Justice Manmohan said the Mr Goswami and his channel can put out stories by stating the facts related to the investigation into the death of Sunanda Pushkar, but cannot call the Lok Sabha MP from Thiruvananthapuram a "criminal".
The court also said that just because Mr Tharoor was not coming to their show or not giving an interview, cannot be a reason to say that he was "running away", as was said on the channel.
A person has a "right to be silent", it said with regard to the lack of response from Mr Tharoor and added that "someone has not understood how our law operates".
The observations by the court came as it issued notice to the journalist and his channel seeking their response to Mr Tharoor's plea claiming Rs 2 crore damages from them for allegedly making defamatory remarks against him while airing news relating to the death of his wife.
The court did not pass any interim order blocking the channel from airing its stories, but said "whatever be the provocation, you (Goswami) cannot call him a criminal masquerading as a politician. That is uncalled for and it is presumptive".
"You cannot use language like this. You cannot call him names. Bring down the rhetoric," the court said.
Thereafter, senior advocate Sandeep Sethi, appearing for the journalist and the channel, said he will advise his clients accordingly.
Mr Sethi also said that his clients will place on record the justification for the statements made against Mr Tharoor and therefore, no interim order should be passed.
The court, thereafter, listed the matter for hearing on August 16.
During the arguments, senior advocate Salman Khurshid, appearing for Mr Tharoor, said that since May 6, when the channel was launched, it has been airing 3-5 hours long news shows every day entirely on the case of Sunanda Pushkar's death and making defamatory statements against the MP.
The court said a journalist has a right to investigate which cannot be curbed, but added that it has to be tempered and balanced.
To this, Mr Tharoor's lawyer said that the balance has been "skewed" in this case as the reporting was "one-sided".
The channel on the other hand said that it has only aired facts regarding the investigation.
It told the court that it had reports of senior police officers associated with the probe who have said that evidence was not gathered properly and was allowed to be tampered with.
The channel claimed it also has audio tapes of Sunanda Pushkar's conversation with a reporter just a day prior to her death.

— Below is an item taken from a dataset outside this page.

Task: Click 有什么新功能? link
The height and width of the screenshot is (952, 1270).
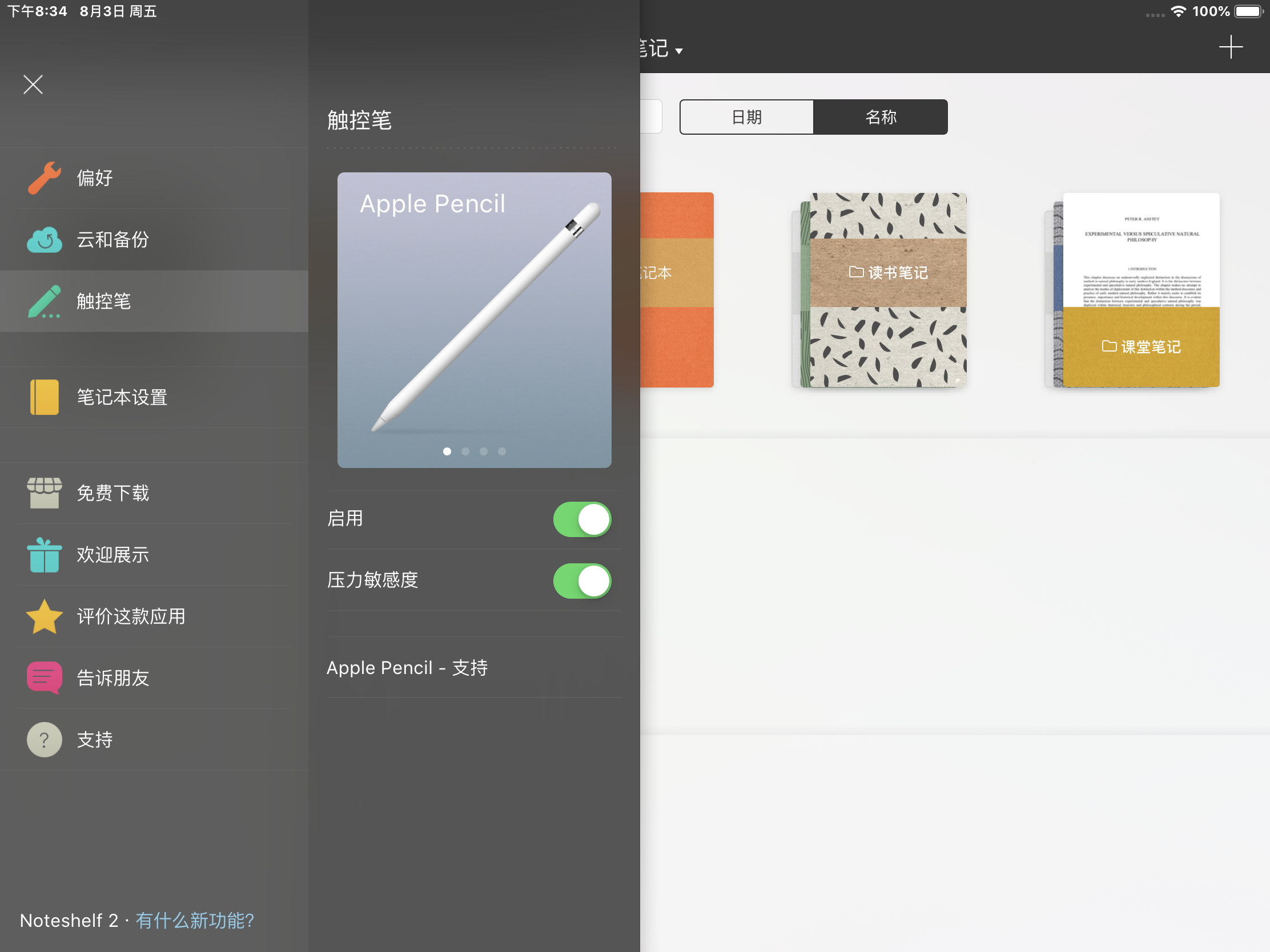Action: (195, 921)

Mr Tharoor's lawyer opposed the contentions saying the police, which was probing the case, had not said anything, but the channel's statements have harmed his reputation apart from causing emotional hurt and pain.
According to Mr Tharoor, Arnab Goswami earlier as the editor-in- chief with another news channel had aired such news, which was restrained by the National Broadcasting Standards Authority.
In the lawsuit, he has claimed to have suffered humiliation and severe loss of reputation in the eyes of the public and "he has baselessly been declared by the defendants as the alleged murderer of his late wife".
Sunanda Pushkar was found dead in a suite of a five-star hotel in South Delhi on the night of January 17, 2014.